== MATERIAL SUPPLIED
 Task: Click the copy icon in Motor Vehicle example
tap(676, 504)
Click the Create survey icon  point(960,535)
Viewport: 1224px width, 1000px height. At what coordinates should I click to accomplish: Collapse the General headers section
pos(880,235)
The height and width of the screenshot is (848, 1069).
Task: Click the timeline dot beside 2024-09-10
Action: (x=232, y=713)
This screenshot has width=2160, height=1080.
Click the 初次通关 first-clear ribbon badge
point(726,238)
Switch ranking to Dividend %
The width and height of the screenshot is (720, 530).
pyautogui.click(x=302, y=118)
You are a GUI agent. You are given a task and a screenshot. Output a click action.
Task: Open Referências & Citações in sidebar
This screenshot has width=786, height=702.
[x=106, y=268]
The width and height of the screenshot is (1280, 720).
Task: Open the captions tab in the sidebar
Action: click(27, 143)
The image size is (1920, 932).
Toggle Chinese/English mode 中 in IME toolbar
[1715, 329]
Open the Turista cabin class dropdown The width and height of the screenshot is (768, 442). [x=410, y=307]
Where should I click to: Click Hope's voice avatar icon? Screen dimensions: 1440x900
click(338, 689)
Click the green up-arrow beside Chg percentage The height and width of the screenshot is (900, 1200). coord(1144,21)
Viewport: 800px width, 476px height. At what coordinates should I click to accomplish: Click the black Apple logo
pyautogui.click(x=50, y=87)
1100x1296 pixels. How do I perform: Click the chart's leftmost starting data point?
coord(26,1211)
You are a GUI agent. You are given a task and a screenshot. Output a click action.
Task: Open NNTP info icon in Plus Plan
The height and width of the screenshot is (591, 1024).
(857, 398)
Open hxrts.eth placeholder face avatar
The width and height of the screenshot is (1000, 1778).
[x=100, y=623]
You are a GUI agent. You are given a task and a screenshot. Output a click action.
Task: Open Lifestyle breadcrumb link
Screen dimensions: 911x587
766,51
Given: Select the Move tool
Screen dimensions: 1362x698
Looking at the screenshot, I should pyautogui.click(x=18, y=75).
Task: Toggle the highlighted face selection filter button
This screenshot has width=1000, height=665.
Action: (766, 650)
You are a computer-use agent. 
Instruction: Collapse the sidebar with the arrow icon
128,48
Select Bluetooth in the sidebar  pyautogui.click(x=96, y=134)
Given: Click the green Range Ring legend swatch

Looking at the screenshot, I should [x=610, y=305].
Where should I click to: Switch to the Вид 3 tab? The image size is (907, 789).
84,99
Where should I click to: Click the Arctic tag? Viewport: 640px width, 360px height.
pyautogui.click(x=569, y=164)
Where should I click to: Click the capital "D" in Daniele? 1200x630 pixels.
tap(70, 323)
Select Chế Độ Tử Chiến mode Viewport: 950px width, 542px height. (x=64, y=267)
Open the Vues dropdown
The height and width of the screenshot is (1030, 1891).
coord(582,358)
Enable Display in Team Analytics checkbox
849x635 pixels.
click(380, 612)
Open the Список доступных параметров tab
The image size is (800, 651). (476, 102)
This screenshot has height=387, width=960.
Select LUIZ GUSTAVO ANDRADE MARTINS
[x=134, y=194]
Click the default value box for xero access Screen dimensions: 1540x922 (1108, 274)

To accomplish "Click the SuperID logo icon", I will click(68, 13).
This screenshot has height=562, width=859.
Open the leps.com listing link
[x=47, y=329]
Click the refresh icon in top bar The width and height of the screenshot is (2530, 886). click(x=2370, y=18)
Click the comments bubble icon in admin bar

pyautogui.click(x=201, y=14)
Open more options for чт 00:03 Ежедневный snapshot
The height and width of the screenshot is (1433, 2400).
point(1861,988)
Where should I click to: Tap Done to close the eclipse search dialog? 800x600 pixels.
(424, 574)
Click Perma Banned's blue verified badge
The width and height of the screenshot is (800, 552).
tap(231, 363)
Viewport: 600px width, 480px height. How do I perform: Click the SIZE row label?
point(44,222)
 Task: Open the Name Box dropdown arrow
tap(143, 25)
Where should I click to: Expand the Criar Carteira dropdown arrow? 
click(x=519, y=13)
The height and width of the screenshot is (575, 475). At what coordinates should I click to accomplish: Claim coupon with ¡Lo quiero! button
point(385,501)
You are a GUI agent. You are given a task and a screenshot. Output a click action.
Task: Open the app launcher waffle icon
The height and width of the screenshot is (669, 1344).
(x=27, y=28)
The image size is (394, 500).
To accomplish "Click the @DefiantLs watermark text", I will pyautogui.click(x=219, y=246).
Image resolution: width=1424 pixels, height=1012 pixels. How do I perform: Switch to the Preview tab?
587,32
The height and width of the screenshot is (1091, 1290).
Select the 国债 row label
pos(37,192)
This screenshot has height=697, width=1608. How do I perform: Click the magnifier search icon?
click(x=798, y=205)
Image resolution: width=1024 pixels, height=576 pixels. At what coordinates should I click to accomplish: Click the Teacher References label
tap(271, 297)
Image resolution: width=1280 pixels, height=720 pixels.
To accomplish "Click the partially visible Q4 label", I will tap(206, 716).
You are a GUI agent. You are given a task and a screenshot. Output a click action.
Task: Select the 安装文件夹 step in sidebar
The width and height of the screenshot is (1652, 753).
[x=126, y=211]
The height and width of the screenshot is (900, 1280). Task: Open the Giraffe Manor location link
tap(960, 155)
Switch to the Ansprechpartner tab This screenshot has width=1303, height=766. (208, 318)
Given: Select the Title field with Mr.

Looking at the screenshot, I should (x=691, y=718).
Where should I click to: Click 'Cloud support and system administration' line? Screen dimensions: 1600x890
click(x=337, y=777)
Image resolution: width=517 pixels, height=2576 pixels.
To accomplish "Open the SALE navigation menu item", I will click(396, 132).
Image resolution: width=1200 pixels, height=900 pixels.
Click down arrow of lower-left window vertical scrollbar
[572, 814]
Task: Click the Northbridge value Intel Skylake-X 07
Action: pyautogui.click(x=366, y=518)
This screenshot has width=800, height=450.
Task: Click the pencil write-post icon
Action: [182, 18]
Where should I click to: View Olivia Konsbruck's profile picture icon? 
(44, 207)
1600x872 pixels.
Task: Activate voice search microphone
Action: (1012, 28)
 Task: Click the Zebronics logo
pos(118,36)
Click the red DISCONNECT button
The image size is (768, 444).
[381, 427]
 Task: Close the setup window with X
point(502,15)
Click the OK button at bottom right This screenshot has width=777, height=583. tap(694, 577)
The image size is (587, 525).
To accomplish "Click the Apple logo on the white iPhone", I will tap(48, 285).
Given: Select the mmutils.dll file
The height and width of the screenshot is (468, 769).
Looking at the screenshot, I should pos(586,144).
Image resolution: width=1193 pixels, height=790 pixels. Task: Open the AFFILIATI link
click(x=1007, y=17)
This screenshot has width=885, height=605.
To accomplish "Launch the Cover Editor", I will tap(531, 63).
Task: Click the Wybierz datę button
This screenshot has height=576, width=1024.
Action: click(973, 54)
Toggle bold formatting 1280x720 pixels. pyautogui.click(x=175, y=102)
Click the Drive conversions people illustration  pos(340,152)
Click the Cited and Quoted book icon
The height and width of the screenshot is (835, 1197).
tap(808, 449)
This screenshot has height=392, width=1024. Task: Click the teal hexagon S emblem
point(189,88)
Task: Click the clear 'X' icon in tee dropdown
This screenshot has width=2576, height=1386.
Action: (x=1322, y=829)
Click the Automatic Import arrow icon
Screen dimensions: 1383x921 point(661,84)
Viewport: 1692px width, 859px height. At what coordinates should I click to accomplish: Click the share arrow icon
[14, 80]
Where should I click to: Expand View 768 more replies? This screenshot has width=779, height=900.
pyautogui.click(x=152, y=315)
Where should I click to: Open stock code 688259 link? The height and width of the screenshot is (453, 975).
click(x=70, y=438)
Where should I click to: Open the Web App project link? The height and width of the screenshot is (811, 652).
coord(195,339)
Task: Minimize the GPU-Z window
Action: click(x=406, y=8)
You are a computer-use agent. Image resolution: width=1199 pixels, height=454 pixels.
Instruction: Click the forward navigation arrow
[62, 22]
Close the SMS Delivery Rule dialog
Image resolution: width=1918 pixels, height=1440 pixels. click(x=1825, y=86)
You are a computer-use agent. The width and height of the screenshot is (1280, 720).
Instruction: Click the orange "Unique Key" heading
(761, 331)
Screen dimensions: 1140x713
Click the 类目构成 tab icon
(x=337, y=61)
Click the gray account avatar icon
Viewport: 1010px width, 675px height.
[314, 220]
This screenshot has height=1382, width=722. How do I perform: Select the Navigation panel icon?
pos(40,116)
====
- WHAT YOU HAVE TO DO: Please transcribe exactly the lines above from the line that has "Image resolution: width=517" up to and including the line that has "Image resolution: width=1200"; no other line belongs in the answer.

- PROBLEM SOLUTION:
Image resolution: width=517 pixels, height=2576 pixels.
To accomplish "Open the SALE navigation menu item", I will click(396, 132).
Image resolution: width=1200 pixels, height=900 pixels.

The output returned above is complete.